**EXERCISE AIM**
Write out these entries again, swapping every "checkbox" for "check box" and keeping everything else the same.

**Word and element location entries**
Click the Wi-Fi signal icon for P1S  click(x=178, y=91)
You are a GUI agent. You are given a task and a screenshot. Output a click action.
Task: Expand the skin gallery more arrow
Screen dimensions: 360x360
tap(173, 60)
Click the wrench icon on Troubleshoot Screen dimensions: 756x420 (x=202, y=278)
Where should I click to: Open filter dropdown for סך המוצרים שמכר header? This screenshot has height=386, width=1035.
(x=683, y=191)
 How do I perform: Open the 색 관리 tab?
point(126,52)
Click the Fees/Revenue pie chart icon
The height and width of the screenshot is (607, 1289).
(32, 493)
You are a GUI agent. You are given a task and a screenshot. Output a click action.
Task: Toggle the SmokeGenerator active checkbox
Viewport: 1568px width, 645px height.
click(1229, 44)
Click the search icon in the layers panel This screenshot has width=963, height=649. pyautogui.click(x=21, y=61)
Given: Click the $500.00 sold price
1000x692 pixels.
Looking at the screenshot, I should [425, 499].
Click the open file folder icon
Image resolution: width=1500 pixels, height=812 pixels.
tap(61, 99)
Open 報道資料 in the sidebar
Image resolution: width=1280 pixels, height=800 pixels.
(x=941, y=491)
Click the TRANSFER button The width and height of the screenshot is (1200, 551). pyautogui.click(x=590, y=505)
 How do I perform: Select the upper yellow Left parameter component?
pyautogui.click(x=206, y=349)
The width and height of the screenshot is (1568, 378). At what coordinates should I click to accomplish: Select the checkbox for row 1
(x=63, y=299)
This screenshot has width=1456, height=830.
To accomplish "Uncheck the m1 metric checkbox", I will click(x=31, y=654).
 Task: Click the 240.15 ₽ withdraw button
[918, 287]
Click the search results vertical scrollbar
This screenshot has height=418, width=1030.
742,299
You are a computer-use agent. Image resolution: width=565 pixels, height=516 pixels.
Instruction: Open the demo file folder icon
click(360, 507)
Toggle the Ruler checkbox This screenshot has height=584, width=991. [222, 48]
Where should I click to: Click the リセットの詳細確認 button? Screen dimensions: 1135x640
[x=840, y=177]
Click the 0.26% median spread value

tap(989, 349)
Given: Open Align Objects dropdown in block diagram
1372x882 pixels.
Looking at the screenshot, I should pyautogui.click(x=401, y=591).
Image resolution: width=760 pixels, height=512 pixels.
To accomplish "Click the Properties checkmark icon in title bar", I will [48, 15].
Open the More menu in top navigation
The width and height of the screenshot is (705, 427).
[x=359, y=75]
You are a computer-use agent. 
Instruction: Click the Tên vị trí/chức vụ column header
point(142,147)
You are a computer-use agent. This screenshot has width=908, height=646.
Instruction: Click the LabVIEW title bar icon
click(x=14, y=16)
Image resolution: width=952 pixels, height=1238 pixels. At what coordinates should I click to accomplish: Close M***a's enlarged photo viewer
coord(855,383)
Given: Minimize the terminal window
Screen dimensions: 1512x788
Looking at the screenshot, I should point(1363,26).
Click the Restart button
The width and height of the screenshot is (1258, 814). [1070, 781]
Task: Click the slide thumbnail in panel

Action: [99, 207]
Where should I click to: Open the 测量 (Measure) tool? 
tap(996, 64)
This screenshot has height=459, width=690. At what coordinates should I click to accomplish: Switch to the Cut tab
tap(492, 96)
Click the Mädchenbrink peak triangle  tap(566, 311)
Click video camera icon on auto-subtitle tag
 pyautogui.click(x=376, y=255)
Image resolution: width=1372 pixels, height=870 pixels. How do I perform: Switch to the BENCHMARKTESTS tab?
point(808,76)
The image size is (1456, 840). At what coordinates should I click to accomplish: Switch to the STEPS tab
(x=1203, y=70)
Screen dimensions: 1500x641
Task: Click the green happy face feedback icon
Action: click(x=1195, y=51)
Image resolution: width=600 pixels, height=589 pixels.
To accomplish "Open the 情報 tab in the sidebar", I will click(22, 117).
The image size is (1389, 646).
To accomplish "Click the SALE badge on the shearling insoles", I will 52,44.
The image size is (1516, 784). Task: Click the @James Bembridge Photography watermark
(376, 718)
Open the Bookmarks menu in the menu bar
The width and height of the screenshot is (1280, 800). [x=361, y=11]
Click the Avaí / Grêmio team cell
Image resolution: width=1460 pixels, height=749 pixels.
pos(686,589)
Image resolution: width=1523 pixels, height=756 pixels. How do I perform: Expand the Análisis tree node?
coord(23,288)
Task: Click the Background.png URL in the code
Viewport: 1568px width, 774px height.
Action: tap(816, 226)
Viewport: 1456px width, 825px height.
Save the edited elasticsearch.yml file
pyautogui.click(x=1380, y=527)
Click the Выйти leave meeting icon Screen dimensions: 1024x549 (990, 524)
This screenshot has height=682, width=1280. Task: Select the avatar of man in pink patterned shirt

**THE SOLUTION**
Click the Wi-Fi signal icon for P1S  click(x=178, y=91)
You are a GUI agent. You are given a task and a screenshot. Output a click action.
Task: Expand the skin gallery more arrow
Screen dimensions: 360x360
tap(173, 60)
Click the wrench icon on Troubleshoot Screen dimensions: 756x420 (x=202, y=278)
Where should I click to: Open filter dropdown for סך המוצרים שמכר header? This screenshot has height=386, width=1035.
(x=683, y=191)
 How do I perform: Open the 색 관리 tab?
point(126,52)
Click the Fees/Revenue pie chart icon
The height and width of the screenshot is (607, 1289).
(32, 493)
You are a GUI agent. You are given a task and a screenshot. Output a click action.
Task: Toggle the SmokeGenerator active check box
Viewport: 1568px width, 645px height.
click(1229, 44)
Click the search icon in the layers panel This screenshot has width=963, height=649. pyautogui.click(x=21, y=61)
Given: Click the $500.00 sold price
1000x692 pixels.
Looking at the screenshot, I should [425, 499].
Click the open file folder icon
Image resolution: width=1500 pixels, height=812 pixels.
tap(61, 99)
Open 報道資料 in the sidebar
Image resolution: width=1280 pixels, height=800 pixels.
(x=941, y=491)
Click the TRANSFER button The width and height of the screenshot is (1200, 551). pyautogui.click(x=590, y=505)
 How do I perform: Select the upper yellow Left parameter component?
pyautogui.click(x=206, y=349)
The width and height of the screenshot is (1568, 378). At what coordinates should I click to accomplish: Select the check box for row 1
(x=63, y=299)
This screenshot has width=1456, height=830.
To accomplish "Uncheck the m1 metric check box", I will click(x=31, y=654).
 Task: Click the 240.15 ₽ withdraw button
[918, 287]
Click the search results vertical scrollbar
This screenshot has height=418, width=1030.
742,299
You are a computer-use agent. Image resolution: width=565 pixels, height=516 pixels.
Instruction: Open the demo file folder icon
click(360, 507)
Toggle the Ruler check box This screenshot has height=584, width=991. [222, 48]
Where should I click to: Click the リセットの詳細確認 button? Screen dimensions: 1135x640
[x=840, y=177]
Click the 0.26% median spread value

tap(989, 349)
Given: Open Align Objects dropdown in block diagram
1372x882 pixels.
Looking at the screenshot, I should pyautogui.click(x=401, y=591).
Image resolution: width=760 pixels, height=512 pixels.
To accomplish "Click the Properties checkmark icon in title bar", I will [48, 15].
Open the More menu in top navigation
The width and height of the screenshot is (705, 427).
[x=359, y=75]
You are a computer-use agent. 
Instruction: Click the Tên vị trí/chức vụ column header
point(142,147)
You are a computer-use agent. This screenshot has width=908, height=646.
Instruction: Click the LabVIEW title bar icon
click(x=14, y=16)
Image resolution: width=952 pixels, height=1238 pixels. At what coordinates should I click to accomplish: Close M***a's enlarged photo viewer
coord(855,383)
Given: Minimize the terminal window
Screen dimensions: 1512x788
Looking at the screenshot, I should point(1363,26).
Click the Restart button
The width and height of the screenshot is (1258, 814). [1070, 781]
Task: Click the slide thumbnail in panel

Action: [99, 207]
Where should I click to: Open the 测量 (Measure) tool? 
tap(996, 64)
This screenshot has height=459, width=690. At what coordinates should I click to accomplish: Switch to the Cut tab
tap(492, 96)
Click the Mädchenbrink peak triangle  tap(566, 311)
Click video camera icon on auto-subtitle tag
 pyautogui.click(x=376, y=255)
Image resolution: width=1372 pixels, height=870 pixels. How do I perform: Switch to the BENCHMARKTESTS tab?
point(808,76)
The image size is (1456, 840). At what coordinates should I click to accomplish: Switch to the STEPS tab
(x=1203, y=70)
Screen dimensions: 1500x641
Task: Click the green happy face feedback icon
Action: click(x=1195, y=51)
Image resolution: width=600 pixels, height=589 pixels.
To accomplish "Open the 情報 tab in the sidebar", I will click(22, 117).
The image size is (1389, 646).
To accomplish "Click the SALE badge on the shearling insoles", I will 52,44.
The image size is (1516, 784). Task: Click the @James Bembridge Photography watermark
(376, 718)
Open the Bookmarks menu in the menu bar
The width and height of the screenshot is (1280, 800). [x=361, y=11]
Click the Avaí / Grêmio team cell
Image resolution: width=1460 pixels, height=749 pixels.
pos(686,589)
Image resolution: width=1523 pixels, height=756 pixels. How do I perform: Expand the Análisis tree node?
coord(23,288)
Task: Click the Background.png URL in the code
Viewport: 1568px width, 774px height.
Action: tap(816, 226)
Viewport: 1456px width, 825px height.
Save the edited elasticsearch.yml file
pyautogui.click(x=1380, y=527)
Click the Выйти leave meeting icon Screen dimensions: 1024x549 (990, 524)
This screenshot has height=682, width=1280. Task: Select the avatar of man in pink patterned shirt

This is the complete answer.